The first witness the prosecutors called to testify was Trey's former caseworker at the Richmond Behavioral Health Authority, Jessica Lawson. Lawson said she was required to do face-to-face visits with Trey every 90 days, but when COVID struck, those visits became remote.

She said she spoke with Jackson Hope monthly over the phone and one time by Zoom in March of 2020 when she says Jackson Hope showed her the back of Trey's head and it appeared he was sitting on the floor playing with toys.

Lawson said Jackson Hope never indicated to her that she was overwhelmed, that Trey was having trouble with eating or that he had injured himself.

The only concern, according to Lawson, Jackson Hope ever raised was that Trey was not toilet trained.

Lawson said when she visited Trey in the hospital he was "unrecognizable."

The jury also heard from the trauma surgeon at Chippenham Hospital who treated Trey when he first arrived. He said Trey "looked dead," had no blood pressure and had no heartbeat.

Once Trey was resuscitated, the doctor found that Trey was "extremely malnourished," and had multiple fractures and burns on multiple parts of his body. He said he would "usually see this amount of injuries from a car crash at 60 miles per hour."

The doctor also opined that it would have taken at least two weeks of no nutrition at all to get Trey to this level of malnutrition.

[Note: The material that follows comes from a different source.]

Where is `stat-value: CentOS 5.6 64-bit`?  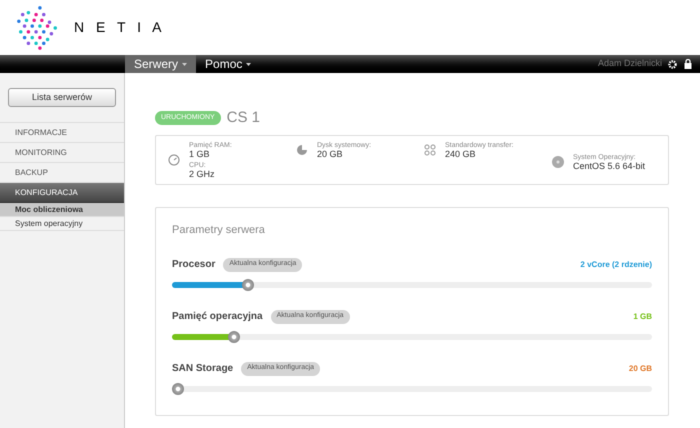
stat-value: CentOS 5.6 64-bit is located at coordinates (610, 166).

When asked if Trey's burn patterns were consistent with a shower, he said "no, everything would be burned if from a shower".

A former forensic investigator with the Richmond Police Department also testified.

Tyler Spillane walked the jury through the pictures he took at Jackson Hope's home that showed dried blood on the walls, and wet blood on bedding that was on the floor of one of the bedrooms.

The pictures also showed holes in the wall. Spillane said two of the samples he collected matched Trey's blood.

The trial resumes Wednesday at 9:30 a.m.